Credit: Image courtesy of Michael Lesser

The daytime orange glow of Caribbean coral is due to a symbiotic relationship with cyanobacteria, according to a report in Science.

Corals are known to require a symbiotic relationship with endosymbiotic dinoflagellates (zooxanthellae), which provide the coral with a source of carbon in the form of glycerol, but now it seems that a cyanobacterium is also involved in a 'three-way' symbiosis.

Michael Lesser and co-workers studied the Caribbean coral Montastraea cavernosa, which fluoresces orange during the day. In vivo excitation/emission spectra of the coral were found to be characteristic of absorption by the cyanobacterial protein phycoerythrin (a phycobilin protein that acts as a light-harvesting device in cyanobacterial photosynthesis), and the presence of this protein was confirmed by immunoblots of coral homogenates that were positive for the β-polypeptide of phycoerythrin.

The authors then used epifluorescent microscopy to identify many small orange-fluorescing cyanobacterial cells, and transmission electron microscopy showed that these cells are present in the epithelial cells of M. cavernosa. Furthermore, immunogold staining was used to demonstrate the presence of phycoerythrin in these cells, and 16S rDNA analysis identified a sequence characteristic of cyanobacteria, all of which point to the presence of cyanobacteria within the coral.

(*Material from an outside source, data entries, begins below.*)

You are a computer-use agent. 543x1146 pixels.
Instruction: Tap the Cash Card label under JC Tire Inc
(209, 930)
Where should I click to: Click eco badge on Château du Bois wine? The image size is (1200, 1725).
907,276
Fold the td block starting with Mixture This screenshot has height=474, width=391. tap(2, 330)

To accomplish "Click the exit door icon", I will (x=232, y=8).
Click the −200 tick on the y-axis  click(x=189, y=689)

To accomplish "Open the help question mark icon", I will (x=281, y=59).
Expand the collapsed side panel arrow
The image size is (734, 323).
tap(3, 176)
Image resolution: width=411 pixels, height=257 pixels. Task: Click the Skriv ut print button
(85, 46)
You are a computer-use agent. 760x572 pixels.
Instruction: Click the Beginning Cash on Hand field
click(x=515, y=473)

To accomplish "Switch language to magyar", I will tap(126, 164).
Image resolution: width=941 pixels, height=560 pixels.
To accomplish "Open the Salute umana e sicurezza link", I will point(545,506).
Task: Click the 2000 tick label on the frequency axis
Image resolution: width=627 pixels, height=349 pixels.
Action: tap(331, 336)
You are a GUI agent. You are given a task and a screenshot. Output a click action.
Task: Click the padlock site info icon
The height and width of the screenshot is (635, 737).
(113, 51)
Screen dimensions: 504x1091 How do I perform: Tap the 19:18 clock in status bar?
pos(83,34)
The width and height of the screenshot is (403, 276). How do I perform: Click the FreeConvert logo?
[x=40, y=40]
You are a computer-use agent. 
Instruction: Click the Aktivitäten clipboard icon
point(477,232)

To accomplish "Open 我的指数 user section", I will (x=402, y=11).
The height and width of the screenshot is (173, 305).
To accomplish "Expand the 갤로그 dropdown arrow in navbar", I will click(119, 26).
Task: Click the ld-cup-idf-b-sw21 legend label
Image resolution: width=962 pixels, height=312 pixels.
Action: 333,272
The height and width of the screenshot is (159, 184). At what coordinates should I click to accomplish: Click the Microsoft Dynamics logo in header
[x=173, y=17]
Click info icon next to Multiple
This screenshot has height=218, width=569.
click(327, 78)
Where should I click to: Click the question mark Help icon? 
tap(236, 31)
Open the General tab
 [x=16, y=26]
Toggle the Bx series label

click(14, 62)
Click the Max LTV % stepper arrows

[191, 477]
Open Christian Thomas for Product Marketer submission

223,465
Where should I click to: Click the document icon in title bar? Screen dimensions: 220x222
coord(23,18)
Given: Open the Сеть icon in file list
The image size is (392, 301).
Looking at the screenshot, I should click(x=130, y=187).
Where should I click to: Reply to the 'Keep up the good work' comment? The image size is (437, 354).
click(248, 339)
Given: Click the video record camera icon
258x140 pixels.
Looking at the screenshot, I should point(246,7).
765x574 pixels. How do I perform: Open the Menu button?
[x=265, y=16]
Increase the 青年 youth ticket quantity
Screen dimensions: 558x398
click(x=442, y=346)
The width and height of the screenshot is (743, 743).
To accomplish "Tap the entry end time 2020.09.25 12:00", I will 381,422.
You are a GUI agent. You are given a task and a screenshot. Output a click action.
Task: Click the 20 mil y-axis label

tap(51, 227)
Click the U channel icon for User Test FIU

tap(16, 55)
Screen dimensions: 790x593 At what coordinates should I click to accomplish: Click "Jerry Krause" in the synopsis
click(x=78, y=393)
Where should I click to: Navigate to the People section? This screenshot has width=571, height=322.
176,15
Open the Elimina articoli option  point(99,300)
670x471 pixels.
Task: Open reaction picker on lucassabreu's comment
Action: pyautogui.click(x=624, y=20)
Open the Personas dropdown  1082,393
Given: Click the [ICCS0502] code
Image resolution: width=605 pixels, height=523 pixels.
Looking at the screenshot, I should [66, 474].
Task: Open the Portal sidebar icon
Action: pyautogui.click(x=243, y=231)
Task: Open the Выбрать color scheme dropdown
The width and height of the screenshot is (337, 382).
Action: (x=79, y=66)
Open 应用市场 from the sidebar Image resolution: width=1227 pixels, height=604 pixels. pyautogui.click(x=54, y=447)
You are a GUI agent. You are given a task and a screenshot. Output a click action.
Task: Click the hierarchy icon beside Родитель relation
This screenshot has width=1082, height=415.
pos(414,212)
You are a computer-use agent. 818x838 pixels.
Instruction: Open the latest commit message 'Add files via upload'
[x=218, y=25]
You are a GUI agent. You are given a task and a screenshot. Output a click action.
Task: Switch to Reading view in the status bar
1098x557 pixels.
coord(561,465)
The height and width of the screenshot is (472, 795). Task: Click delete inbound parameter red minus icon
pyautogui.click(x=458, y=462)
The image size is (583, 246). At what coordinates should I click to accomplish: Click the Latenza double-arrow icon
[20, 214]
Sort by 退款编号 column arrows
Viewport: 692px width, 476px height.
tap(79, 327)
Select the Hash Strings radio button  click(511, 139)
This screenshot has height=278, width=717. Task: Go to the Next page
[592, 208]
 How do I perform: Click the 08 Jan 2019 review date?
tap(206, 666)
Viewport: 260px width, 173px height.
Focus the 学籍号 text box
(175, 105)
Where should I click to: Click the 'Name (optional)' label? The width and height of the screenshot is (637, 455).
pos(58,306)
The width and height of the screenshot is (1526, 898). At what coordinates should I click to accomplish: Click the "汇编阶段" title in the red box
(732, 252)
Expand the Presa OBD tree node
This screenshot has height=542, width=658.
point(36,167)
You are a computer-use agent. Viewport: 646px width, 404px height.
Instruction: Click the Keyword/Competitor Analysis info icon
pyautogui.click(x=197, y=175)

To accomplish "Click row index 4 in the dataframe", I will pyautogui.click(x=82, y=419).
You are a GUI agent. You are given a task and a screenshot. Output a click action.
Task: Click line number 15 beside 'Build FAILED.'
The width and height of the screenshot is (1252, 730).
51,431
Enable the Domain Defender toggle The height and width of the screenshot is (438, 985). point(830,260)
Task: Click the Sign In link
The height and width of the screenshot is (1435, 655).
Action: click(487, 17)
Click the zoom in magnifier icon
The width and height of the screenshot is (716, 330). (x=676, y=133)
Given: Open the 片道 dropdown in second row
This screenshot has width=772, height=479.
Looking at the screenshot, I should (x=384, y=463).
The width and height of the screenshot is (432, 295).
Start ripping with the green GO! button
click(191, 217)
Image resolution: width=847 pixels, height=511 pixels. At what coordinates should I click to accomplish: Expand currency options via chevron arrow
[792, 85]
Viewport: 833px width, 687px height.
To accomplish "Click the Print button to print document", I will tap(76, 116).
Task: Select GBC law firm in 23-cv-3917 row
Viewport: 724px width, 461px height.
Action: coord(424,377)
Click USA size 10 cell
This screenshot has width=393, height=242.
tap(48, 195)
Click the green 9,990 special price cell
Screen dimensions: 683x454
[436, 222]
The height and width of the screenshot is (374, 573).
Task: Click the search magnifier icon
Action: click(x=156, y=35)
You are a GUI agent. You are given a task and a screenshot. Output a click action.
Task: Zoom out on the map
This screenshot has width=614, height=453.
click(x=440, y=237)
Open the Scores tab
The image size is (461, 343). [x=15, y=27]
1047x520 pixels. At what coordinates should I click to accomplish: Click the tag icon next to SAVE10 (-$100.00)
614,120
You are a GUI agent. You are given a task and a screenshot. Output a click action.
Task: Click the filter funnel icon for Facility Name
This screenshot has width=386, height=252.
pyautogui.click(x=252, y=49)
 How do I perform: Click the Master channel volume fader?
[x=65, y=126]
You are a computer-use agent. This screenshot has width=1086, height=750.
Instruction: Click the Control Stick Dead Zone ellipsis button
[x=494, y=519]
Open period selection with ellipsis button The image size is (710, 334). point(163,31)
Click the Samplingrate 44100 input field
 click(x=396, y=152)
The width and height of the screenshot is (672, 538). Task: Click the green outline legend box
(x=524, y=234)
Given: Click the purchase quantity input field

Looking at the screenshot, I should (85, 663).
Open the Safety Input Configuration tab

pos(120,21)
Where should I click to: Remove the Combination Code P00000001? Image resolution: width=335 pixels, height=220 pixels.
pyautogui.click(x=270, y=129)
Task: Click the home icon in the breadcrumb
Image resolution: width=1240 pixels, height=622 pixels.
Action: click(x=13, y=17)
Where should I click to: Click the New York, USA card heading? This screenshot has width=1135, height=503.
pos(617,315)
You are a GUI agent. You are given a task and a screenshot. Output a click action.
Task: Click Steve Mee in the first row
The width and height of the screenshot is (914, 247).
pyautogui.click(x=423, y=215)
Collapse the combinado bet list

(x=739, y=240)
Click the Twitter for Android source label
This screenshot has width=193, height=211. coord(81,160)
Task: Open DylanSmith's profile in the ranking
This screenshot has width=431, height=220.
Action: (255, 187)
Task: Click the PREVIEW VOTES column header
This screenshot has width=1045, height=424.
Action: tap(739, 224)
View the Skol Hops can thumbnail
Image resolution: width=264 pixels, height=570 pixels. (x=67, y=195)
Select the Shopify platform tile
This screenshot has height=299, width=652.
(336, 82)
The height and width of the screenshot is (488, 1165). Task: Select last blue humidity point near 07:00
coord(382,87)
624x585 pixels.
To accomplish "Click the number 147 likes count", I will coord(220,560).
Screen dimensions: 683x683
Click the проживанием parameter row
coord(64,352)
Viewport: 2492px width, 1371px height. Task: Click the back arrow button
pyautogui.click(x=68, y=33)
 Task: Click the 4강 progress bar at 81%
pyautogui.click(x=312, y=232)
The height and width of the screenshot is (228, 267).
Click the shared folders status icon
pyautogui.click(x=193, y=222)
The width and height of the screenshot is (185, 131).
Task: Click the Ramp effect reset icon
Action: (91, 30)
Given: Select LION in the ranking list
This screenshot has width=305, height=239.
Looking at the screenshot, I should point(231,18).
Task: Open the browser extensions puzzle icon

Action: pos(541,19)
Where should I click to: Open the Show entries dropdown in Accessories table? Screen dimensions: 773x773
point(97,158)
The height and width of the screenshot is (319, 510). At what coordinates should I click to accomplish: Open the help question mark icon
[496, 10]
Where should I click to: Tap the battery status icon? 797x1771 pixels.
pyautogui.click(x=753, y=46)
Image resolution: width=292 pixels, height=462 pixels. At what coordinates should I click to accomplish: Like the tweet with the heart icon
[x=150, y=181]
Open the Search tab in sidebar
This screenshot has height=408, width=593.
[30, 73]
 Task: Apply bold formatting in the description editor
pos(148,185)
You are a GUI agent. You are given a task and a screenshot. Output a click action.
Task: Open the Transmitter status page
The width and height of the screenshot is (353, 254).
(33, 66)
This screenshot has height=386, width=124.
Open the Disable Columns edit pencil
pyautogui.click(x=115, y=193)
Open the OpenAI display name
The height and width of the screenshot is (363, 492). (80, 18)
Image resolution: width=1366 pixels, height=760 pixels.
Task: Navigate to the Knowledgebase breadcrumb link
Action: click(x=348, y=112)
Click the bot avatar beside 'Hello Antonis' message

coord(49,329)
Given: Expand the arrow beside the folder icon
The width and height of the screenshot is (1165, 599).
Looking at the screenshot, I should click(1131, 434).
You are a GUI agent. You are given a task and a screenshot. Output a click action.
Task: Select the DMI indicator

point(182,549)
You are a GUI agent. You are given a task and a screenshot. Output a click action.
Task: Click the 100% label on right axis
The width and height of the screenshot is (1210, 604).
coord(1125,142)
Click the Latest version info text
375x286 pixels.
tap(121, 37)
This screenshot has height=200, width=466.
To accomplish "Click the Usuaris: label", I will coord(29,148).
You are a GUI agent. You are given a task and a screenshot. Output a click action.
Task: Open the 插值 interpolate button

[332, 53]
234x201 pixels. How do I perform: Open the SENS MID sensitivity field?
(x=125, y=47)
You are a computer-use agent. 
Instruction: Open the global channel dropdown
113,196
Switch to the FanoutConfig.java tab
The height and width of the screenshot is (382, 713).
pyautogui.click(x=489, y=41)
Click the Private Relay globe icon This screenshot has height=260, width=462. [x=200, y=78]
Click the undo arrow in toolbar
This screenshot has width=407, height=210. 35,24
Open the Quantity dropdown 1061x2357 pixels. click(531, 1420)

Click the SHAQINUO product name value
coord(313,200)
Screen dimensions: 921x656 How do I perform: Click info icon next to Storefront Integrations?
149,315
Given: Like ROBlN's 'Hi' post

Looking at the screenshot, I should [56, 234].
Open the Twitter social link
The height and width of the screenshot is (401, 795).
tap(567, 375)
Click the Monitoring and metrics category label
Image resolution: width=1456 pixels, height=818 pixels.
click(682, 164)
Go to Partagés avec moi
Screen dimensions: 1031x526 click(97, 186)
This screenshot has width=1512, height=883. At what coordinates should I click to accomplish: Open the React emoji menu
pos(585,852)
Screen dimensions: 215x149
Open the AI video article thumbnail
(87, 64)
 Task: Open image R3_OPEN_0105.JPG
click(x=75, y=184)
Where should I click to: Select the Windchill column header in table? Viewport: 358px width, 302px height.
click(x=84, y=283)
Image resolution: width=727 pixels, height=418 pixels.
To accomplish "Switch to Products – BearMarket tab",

Life-time analyses of the fluorescence indicate that the phycoerythrin of these cyanobacteria is uncoupled from their primary photosynthetic apparatus. Phycoerythrin has been proposed to function as a storage pool for nitrogen in some cyanobacteria and, in attempts to determine whether these cyanobacteria provide a source of nitrogen for the coral, the authors used a polyclonal antibody to the 32-kDa subunit of the nitrogen-fixing enzyme nitrogenase, which gave a strong positive cross-reaction, showing that the nitrogenase enzyme is expressed in the coral.

Interestingly, detachment of phycoerythrin from the photosynthetic apparatus can be caused by glycerol — produced by the zooxanthellae. Taken together, these data indicate the existence of a three-way symbiosis in which corals, zooxanthellae and nitrogen-fixing cyanobacteria all have important roles.

Corals are found in nutrient-poor waters, so an important question in coral biology is how do they obtain nutrients, specifically nitrogen? The discovery of a 'three-way' symbiosis in this coral might provide the answer.